All of this, as my wife will attest, makes me always on alert for what script writers and documentarians are trying to sell me. We can’t watch anything on television without me dissecting the worldview, the assumptions, or the agenda of the creators. And a media creator without an agenda is the rarest of all birds these days.

Which brings me to a recent post of mine on Facebook about the trailer for Disney’s upcomng new children’s movie, Wish.

I know t will shock you to learn that I have some thoughts. But first, a couple of disclaimers.

  • I’m not a fan of some online folks who seemingly specialize in trying to get people worked up, freaked out, alarmed, or enraged about {the current thing.} I’ve been pretty focused the last few years on getting my loved ones and friends to chill out a little. So for every one distressing or alarming thing I post, I try to post 20 or 30 uplifting, heartwarming, or funny things.
  • Also . . . I’m not the guy who’s going to try to gin up a boycott. Sure, I quietly boycott a lot of companies and products that make it clear in various ways that they don’t want the business of my “ilk.” (I always wanted to have an ilk. Now it seems I do!) So I take them at their word. But I don’t need all my friends to join me in shunning them. I figure you can make those choices for yourself.
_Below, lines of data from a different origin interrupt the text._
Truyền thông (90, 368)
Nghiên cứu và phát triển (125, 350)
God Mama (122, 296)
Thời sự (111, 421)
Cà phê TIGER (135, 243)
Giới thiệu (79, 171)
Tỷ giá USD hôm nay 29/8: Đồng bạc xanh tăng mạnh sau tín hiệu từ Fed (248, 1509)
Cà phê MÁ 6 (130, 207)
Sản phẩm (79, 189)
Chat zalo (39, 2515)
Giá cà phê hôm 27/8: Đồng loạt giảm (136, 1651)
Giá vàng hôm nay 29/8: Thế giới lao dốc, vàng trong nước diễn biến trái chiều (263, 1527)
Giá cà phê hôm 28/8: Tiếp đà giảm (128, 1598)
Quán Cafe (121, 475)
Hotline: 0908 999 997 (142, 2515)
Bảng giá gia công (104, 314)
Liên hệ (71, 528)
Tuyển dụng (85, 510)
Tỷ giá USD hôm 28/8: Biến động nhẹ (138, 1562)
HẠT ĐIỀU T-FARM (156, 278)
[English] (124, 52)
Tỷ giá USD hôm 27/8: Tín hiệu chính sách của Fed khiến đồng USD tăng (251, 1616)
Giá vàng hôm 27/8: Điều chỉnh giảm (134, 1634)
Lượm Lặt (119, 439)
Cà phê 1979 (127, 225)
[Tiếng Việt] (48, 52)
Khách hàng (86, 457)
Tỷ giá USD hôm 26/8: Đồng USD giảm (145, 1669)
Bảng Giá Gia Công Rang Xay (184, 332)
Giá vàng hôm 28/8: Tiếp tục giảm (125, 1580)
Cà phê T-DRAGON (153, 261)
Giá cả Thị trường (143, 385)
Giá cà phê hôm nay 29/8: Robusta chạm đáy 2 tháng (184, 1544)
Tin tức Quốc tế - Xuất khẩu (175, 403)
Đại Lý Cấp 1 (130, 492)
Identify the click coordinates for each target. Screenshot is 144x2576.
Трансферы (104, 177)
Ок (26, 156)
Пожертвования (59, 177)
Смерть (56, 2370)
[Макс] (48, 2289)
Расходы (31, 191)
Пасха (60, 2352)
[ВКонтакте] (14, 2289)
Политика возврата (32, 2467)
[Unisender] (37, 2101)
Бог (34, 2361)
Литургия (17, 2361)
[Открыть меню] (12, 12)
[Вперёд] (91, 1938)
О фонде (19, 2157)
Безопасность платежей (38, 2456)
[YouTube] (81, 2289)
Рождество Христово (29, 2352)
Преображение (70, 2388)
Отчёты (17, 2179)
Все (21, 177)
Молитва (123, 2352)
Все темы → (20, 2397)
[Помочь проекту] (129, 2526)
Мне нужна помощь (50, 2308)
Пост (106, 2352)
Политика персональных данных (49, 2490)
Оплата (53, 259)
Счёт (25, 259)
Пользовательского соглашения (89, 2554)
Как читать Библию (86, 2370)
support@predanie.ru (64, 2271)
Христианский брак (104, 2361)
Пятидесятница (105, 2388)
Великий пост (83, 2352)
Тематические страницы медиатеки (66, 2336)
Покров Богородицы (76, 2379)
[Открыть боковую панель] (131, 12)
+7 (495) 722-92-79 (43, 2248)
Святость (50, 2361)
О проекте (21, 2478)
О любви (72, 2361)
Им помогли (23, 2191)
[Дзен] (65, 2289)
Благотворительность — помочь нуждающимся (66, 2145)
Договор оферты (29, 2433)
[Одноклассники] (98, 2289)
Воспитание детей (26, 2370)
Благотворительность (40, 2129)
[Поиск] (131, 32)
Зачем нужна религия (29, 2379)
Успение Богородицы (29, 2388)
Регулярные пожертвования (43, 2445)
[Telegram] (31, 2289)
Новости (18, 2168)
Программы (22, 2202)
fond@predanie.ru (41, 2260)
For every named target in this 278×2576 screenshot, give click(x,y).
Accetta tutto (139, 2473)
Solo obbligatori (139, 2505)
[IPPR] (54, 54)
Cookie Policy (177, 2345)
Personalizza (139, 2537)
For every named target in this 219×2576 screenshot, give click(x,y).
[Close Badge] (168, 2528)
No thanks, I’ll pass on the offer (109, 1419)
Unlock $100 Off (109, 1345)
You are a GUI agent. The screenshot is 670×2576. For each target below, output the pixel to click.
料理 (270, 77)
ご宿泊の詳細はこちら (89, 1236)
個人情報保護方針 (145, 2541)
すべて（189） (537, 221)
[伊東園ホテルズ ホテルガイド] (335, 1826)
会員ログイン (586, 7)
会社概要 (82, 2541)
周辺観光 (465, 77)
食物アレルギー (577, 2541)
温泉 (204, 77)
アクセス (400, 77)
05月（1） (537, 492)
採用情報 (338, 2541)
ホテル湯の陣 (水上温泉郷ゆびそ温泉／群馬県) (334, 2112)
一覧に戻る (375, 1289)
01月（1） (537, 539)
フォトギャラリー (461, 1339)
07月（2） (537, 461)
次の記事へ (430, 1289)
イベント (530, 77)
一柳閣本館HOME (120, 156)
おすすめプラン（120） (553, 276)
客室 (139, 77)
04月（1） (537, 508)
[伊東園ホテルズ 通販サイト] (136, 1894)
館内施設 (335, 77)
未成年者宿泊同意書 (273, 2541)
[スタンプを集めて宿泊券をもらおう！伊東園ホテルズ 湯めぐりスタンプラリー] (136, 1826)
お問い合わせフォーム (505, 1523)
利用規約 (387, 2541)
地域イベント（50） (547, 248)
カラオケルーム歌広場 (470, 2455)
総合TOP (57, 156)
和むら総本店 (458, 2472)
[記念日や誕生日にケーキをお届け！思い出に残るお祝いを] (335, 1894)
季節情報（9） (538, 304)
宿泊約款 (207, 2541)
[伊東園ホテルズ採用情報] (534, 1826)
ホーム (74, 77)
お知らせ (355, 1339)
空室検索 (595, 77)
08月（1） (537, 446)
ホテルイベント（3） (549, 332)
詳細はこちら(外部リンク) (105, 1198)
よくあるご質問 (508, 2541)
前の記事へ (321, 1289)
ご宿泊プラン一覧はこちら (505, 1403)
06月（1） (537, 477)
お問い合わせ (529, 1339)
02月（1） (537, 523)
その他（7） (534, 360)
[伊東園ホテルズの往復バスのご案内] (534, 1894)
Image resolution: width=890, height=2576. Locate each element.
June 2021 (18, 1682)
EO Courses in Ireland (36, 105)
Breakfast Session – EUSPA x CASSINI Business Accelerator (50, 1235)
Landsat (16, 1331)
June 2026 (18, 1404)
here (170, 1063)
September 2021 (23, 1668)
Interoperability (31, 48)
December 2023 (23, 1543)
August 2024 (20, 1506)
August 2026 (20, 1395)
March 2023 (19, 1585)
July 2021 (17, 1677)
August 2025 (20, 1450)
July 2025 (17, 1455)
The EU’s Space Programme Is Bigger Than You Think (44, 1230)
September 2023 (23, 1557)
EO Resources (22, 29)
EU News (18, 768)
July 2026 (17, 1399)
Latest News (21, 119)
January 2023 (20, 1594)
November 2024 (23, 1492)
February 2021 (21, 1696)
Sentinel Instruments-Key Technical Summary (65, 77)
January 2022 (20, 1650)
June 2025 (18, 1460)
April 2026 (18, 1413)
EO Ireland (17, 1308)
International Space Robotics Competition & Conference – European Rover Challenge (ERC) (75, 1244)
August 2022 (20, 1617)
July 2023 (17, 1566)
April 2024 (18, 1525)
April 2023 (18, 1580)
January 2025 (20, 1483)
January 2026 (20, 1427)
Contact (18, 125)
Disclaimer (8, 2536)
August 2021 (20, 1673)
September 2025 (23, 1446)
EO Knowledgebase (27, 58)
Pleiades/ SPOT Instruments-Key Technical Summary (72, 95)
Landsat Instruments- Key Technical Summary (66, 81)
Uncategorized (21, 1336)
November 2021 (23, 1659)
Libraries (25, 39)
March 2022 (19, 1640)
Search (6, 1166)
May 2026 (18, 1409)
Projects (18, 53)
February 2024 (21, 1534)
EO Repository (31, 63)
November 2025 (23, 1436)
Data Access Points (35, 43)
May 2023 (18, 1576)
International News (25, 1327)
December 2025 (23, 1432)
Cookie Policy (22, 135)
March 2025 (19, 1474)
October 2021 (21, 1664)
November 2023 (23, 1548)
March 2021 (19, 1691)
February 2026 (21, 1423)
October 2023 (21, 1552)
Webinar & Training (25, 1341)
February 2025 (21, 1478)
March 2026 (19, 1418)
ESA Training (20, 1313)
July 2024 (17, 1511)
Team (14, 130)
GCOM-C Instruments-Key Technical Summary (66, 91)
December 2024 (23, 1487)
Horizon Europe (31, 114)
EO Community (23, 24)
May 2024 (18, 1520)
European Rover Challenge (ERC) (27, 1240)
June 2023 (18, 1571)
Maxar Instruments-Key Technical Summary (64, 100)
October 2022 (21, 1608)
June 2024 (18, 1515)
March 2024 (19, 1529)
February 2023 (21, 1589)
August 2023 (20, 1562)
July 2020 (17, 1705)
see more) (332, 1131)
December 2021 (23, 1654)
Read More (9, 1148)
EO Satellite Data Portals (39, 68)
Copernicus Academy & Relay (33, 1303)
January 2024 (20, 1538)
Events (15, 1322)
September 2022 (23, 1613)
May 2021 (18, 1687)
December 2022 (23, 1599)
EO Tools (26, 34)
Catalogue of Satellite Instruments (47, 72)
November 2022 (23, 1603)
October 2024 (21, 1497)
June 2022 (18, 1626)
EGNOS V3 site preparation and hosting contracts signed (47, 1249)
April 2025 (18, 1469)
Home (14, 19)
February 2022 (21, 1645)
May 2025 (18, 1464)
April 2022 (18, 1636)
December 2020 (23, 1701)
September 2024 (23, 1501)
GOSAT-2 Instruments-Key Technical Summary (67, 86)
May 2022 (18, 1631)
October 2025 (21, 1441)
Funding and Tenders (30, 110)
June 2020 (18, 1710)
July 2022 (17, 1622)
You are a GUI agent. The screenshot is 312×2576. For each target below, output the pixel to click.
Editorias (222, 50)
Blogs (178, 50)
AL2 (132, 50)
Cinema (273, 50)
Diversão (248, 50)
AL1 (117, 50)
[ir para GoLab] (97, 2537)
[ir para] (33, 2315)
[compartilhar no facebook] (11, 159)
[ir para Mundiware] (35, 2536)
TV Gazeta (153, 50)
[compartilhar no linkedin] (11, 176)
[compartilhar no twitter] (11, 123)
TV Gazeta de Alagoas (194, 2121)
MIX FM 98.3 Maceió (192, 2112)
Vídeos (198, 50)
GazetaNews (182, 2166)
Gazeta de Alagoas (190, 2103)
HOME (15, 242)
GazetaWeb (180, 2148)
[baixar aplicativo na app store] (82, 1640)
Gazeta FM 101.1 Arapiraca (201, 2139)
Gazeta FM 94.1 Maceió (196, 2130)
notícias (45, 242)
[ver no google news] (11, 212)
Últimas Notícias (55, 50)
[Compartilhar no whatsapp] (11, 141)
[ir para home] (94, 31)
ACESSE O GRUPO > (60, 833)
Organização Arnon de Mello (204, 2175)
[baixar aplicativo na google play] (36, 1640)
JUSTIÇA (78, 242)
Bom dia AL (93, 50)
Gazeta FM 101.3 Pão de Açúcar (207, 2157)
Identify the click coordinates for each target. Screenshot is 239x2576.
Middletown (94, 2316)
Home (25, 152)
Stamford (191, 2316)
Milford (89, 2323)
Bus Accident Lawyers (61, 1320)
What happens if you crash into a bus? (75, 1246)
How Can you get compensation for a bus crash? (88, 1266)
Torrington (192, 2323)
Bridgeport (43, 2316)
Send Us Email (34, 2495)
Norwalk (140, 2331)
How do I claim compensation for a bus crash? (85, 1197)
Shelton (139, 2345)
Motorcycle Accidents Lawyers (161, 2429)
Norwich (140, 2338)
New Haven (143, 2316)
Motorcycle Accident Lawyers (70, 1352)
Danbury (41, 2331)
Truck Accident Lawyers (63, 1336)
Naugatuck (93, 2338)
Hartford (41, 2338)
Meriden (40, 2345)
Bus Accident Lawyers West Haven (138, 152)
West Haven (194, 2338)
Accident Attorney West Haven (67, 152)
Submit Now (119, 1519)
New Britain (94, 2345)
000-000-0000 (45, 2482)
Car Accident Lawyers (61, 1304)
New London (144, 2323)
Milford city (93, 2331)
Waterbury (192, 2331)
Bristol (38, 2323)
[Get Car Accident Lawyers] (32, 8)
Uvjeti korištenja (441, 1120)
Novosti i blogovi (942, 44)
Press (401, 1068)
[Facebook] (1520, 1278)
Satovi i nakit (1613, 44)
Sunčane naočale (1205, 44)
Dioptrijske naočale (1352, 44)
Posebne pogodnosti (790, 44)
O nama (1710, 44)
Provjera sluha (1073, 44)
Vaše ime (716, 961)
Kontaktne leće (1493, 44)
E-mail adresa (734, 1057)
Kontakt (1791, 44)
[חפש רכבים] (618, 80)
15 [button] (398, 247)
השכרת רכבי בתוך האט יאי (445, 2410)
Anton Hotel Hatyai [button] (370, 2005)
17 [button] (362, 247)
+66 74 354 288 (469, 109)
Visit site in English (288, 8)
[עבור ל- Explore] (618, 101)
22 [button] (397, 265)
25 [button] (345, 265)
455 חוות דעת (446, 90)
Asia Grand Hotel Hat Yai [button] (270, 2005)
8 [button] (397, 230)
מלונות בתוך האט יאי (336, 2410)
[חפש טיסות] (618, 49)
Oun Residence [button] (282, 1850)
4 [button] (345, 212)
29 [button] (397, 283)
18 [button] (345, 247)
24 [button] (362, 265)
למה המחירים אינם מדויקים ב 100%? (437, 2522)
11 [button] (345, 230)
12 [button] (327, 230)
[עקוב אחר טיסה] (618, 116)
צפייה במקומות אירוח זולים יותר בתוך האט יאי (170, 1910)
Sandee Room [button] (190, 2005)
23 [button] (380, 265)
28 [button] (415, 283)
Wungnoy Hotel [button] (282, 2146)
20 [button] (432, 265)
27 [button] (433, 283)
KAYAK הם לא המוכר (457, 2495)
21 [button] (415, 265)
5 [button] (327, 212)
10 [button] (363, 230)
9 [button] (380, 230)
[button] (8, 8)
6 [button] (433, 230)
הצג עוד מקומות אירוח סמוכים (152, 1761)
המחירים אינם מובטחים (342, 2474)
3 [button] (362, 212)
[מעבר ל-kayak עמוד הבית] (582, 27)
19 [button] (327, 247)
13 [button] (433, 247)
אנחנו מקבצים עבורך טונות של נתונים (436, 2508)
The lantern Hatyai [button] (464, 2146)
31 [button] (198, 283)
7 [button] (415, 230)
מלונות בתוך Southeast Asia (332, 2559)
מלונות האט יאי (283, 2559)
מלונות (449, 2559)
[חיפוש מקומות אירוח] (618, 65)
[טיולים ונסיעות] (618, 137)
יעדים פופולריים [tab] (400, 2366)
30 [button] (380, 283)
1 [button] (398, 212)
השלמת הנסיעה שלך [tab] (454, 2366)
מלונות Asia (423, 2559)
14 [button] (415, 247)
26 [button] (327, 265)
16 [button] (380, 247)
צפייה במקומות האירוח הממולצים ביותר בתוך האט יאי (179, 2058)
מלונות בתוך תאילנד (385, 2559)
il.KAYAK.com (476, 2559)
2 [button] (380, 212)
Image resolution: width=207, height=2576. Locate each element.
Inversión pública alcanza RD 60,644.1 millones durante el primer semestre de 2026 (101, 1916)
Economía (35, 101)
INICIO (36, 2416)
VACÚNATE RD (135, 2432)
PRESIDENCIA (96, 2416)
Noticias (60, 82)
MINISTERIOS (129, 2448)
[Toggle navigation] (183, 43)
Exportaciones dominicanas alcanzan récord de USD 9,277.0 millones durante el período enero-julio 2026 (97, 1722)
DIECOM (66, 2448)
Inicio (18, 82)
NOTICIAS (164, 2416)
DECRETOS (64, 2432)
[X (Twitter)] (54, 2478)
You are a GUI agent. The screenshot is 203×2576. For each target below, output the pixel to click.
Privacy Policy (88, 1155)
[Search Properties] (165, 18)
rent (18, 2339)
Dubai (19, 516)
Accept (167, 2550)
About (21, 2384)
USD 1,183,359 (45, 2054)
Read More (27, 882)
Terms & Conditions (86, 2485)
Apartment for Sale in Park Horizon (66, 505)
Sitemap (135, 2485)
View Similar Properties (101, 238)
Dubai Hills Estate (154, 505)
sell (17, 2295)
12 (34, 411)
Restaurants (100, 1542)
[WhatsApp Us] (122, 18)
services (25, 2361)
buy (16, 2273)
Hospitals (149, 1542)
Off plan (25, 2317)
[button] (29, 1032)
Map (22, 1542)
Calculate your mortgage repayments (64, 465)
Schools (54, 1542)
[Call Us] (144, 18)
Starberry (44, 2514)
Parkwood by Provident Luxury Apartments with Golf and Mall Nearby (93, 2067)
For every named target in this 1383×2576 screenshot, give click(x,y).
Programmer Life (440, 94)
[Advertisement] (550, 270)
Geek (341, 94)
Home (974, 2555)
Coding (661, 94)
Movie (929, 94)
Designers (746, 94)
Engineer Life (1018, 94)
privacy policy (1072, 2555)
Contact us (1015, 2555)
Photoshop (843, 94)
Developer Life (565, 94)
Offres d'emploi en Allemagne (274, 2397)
Having said that, I am a grandfather. And I have keen interest in what the popular culture is trying to sell my “littles” this week. So when the trailer for Wish popped up in a Twitter post this week, I watched it. What I saw stunned me. That’s not an exaggeration.

Before I continue, give it a watch.

Cute, right? Typical evil, powerful adversary being taken on by the unlikely protagonist. It’s as old a story as David vs. Goliath.

Actually, it’s a much older story than that.

Watch the trailer again, but this time mentially substitute the term “prayers” when you see “wishes” . . . and see if it doesn’t take on a different tone for you.

This isn’t David vs. Goliath. It’s Eve vs. God. (Seriously, Dave?) Stay with me, let’s break down the archetypes and symbolism here, Jordan Peterson style. Here’s what I saw in this two-minute, twenty-two second clip . . .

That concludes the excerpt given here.